Electrophysiological mechanisms of minoxidil sulfate-induced vasodilation of rabbit portal vein.

Abstract

The electrophysiological and mechanical properties of the vasodilator minoxidil sulfate (MNXS) were examined in isolated smooth muscle cells and strips from rabbit portal vein. At micromolar concentrations, MNXS inhibited norepinephrine (0.1-1.0 microM)-induced contractions in isolated muscle strips. In isolated cells, norepinephrine caused a dose-dependent depolarization of the resting membrane potential, which was significantly attenuated by MNXS (5 microM); MNXS alone caused a hyperpolarization of the membrane potential.
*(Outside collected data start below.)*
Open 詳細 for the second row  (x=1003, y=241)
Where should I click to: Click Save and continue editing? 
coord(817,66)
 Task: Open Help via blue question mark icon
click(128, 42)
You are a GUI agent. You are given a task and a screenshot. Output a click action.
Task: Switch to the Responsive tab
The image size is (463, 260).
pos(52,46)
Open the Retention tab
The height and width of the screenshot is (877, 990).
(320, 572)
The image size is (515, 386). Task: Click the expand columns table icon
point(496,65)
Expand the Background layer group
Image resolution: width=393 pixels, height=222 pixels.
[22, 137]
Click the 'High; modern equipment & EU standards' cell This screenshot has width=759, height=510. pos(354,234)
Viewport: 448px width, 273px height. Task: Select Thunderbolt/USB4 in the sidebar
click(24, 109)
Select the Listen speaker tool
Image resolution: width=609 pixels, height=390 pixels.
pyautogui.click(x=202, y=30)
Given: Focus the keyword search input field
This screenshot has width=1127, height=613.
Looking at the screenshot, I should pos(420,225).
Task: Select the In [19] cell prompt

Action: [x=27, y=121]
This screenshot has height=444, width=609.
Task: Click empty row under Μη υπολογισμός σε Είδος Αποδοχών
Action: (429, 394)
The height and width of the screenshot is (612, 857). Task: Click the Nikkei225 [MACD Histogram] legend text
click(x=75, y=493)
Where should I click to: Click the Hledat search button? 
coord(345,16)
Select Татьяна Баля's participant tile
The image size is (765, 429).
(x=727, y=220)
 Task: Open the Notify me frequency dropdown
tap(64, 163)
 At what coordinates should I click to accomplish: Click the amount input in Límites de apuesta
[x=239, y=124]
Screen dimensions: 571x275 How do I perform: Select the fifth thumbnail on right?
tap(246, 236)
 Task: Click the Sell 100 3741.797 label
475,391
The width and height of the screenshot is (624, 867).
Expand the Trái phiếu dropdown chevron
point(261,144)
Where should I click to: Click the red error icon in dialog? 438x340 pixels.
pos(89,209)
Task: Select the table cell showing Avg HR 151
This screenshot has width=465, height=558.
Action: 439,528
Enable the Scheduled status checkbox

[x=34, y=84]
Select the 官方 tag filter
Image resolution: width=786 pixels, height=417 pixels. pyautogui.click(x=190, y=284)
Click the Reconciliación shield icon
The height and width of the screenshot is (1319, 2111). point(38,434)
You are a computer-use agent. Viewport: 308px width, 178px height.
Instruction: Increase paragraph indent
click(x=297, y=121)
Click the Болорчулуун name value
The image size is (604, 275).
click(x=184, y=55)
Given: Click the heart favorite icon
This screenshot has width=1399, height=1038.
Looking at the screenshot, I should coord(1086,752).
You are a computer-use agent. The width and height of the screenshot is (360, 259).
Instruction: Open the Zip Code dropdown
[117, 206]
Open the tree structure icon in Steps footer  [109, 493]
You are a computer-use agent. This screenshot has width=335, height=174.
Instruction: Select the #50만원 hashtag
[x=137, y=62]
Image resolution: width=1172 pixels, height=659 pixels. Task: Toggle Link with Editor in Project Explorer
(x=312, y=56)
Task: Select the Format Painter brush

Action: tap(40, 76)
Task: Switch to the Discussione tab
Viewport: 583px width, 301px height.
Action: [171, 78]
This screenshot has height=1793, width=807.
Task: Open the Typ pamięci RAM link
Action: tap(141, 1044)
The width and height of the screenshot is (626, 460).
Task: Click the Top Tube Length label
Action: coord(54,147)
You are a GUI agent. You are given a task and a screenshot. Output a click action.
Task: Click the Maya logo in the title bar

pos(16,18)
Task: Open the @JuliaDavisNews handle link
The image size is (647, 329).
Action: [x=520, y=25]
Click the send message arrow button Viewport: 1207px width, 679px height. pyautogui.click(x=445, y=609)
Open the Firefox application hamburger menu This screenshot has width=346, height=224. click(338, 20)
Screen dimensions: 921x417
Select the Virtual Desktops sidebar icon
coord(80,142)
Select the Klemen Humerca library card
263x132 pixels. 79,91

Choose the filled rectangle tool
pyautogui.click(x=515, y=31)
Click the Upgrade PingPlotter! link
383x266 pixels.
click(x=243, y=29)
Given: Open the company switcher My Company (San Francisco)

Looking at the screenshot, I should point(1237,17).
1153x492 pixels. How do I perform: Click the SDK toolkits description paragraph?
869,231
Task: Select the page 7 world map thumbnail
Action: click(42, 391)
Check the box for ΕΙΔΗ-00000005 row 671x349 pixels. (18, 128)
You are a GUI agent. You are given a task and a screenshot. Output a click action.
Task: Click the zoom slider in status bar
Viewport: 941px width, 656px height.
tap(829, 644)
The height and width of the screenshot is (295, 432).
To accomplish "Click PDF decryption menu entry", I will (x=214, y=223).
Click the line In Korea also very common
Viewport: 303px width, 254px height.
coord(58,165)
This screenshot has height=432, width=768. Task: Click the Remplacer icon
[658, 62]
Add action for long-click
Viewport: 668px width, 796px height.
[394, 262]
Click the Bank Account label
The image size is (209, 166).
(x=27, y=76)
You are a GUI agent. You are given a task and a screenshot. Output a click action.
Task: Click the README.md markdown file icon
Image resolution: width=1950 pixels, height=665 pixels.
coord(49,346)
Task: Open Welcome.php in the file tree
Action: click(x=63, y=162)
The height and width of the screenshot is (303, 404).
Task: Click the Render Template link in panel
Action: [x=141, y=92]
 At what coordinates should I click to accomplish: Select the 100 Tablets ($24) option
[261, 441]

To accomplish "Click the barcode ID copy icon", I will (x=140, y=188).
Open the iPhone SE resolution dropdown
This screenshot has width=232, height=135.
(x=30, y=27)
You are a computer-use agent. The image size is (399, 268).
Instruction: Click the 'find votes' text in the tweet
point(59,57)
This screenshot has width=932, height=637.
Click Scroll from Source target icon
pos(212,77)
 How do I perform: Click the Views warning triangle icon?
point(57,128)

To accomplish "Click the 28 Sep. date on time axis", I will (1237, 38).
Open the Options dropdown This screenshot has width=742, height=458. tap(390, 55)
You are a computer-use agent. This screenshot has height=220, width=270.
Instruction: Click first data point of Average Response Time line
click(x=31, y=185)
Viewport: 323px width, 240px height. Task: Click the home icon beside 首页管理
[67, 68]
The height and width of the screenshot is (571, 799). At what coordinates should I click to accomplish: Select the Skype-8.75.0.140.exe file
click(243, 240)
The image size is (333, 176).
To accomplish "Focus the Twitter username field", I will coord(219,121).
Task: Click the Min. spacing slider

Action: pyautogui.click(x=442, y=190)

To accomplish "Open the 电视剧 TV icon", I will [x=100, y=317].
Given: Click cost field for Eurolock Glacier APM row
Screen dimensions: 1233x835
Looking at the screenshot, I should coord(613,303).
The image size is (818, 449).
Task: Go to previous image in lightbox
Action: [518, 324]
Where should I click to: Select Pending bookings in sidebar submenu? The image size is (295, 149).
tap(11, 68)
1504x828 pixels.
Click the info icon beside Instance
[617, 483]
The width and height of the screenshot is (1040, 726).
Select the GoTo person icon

This hyperpolarization was insensitive to Na+-K+ pump blockade by ouabain, but was inhibited by the K+ channel antagonist, tetraethylammonium (20 mM). In voltage-clamp experiments, a resting (background) conductance associated with the resting membrane potential was identified. This conductance, which previously has been shown to be reduced by Ba2+ as well as tetraethylammonium, was increased by MNXS (2 microM). In additional experiments, whole-cell L-type Ca2+ currents were inhibited by micromolar concentrations of MNXS. These experiments show that concentrations of MNXS that inhibit norepinephrine-induced contractions promote K+ conductance and inhibit Ca2+ entry through voltage-dependent Ca2+ channels in vascular smooth muscle cells. These electrophysiological effects of MNXS may be responsible for the vasorelaxant effects of the drug observed in vitro and in vivo.